Stated problem - Pull out each line of the items that contains the string "width" and copy it in full. Case counts.

Records to use -

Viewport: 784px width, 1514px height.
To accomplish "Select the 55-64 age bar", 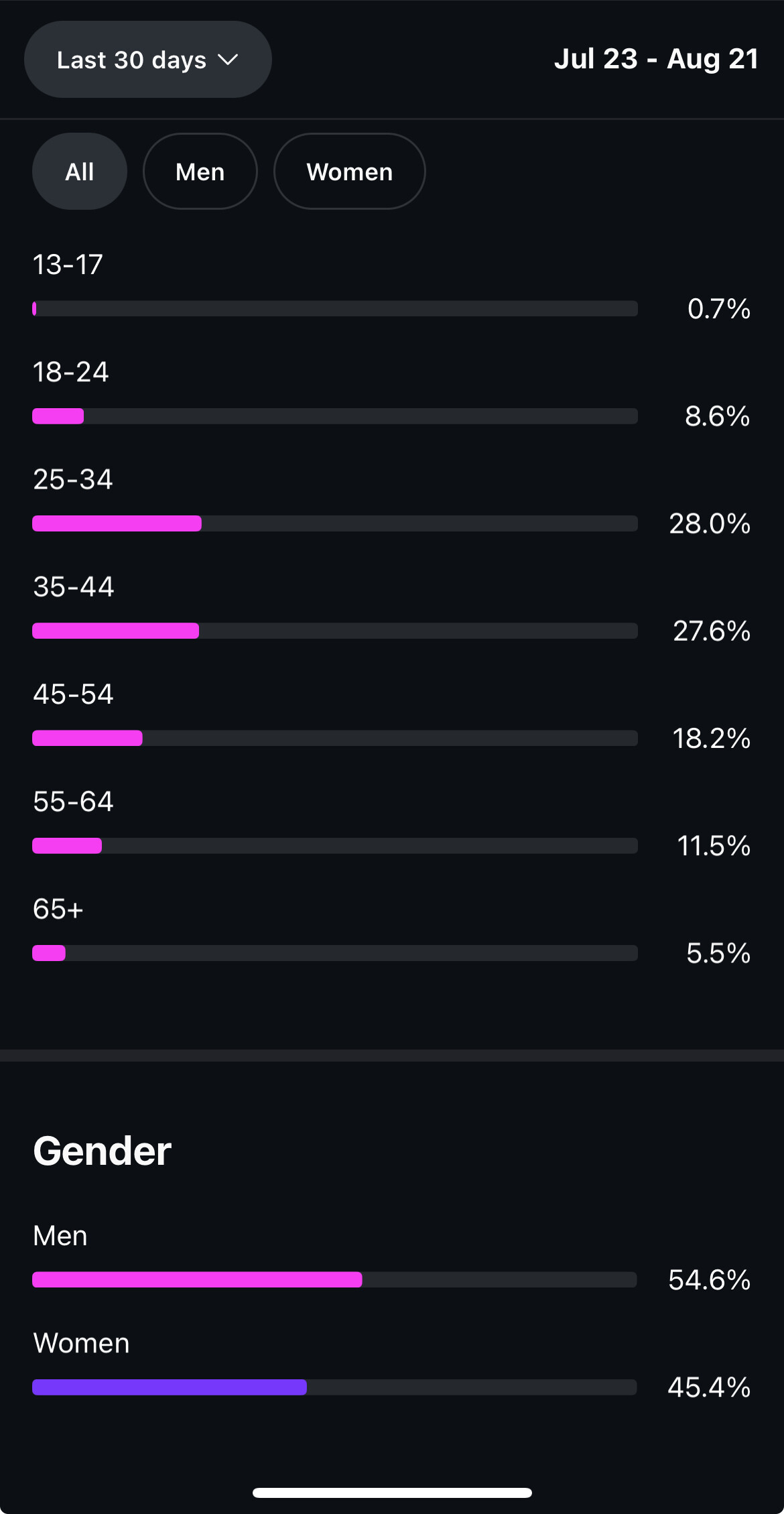I will click(334, 846).
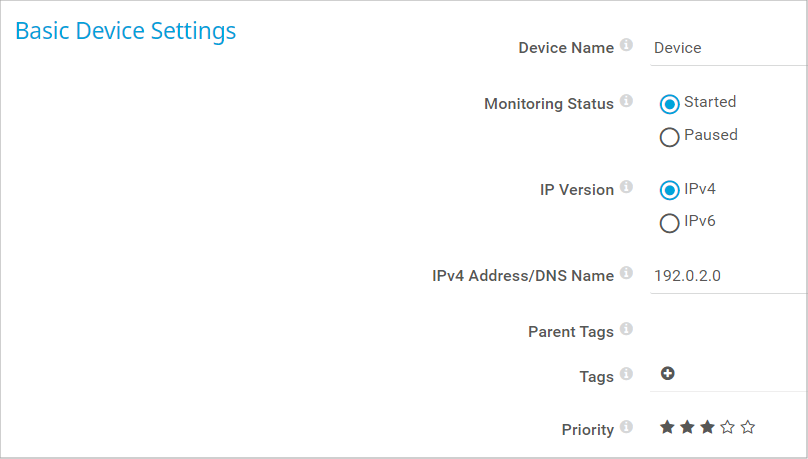Open the Monitoring Status help icon
This screenshot has height=459, width=808.
tap(626, 100)
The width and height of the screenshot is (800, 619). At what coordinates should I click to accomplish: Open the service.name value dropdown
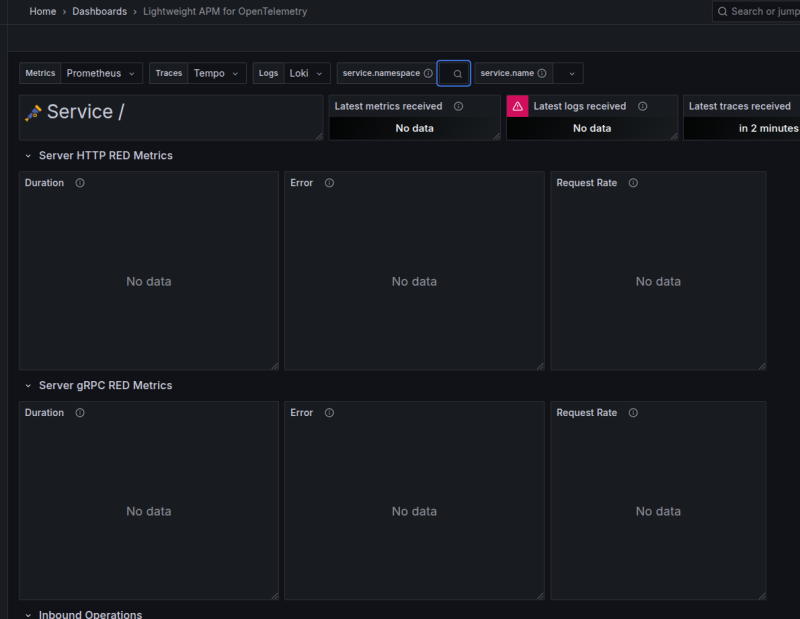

Written response -
Viewport: 784px width, 1514px height.
This screenshot has height=459, width=808.
The width and height of the screenshot is (800, 619). At what coordinates should I click to accomplish: Open the service.name value dropdown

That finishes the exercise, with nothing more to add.